The convention, hosted by Madison’s own alt-weekly, Isthmus, opens Wednesday night, May 29, with “Farmers on the Rooftop.” The bash features vendors from the famous Dane County Farmers’ Market with samples of Midwestern specialties such as smoked trout and venison jerky, washed down with the ubiquitous local suds.

Thursday night the festivities turn to Alternative Reality Night at the historic Orpheum Theatre, where conventioneers can feast on eclectic goodies, with more local beer (and wine), while Madison’s hottest musicians entertain.

Friday night it’s the perfect fish fry at Olin Park on the shores of Lake Monona, where those who have not had too much fish, bratwurst and squeaky cheese curds and, you guessed it, a sampling of local beers, can play softball – all to the rollicking dance tunes of accordionist Steve Meisner and his polka band. The evening will close out with Paul Cebar and the Milwaukeeans, a blues combo to cleanse the musical palate.

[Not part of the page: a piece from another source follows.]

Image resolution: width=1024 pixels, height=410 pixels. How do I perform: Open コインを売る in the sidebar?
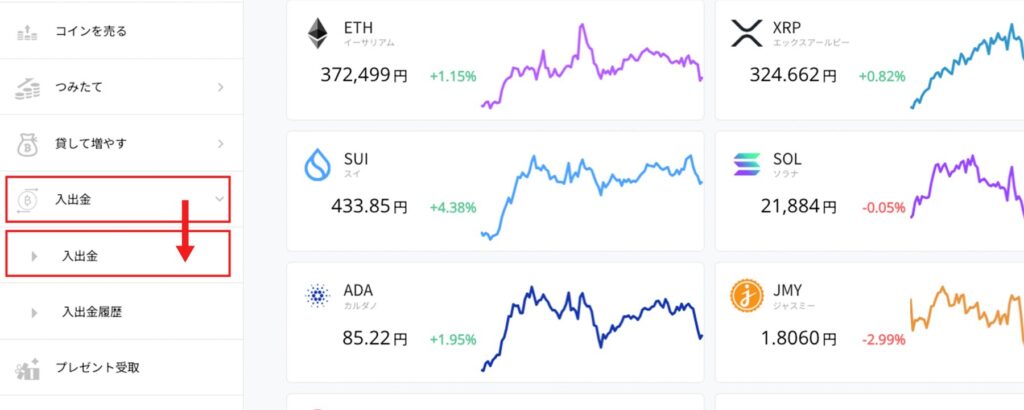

Lowell Bergman, the former “60 Minutes” producer whose investigation of the tobacco industry inspired the Academy Award-nominated film The Insider, is keynote speaker at Thursday’s First Amendment Lunch.

On Friday, the 2002 Alternative Newsweekly Award winners will be announced. Michael Feldman, Madison’s own king of radio, will warm up the nervous finalists with his free-flowing, off-the-cuff banter, which made him, in his words, “a 20-year overnight sensation.”

In between these beer-drinking events, the business of the convention promises to be rewarding and enlightening for publishers, ad directors and sales reps, designers, writers and editors.

The business stream features new sessions on market research, employment law, adult services advertising, motivational leadership and roundtable discussions on revenue-generating and cost-saving ideas that work. (The business roundtable will be structured differently this year, in a town-hall format.)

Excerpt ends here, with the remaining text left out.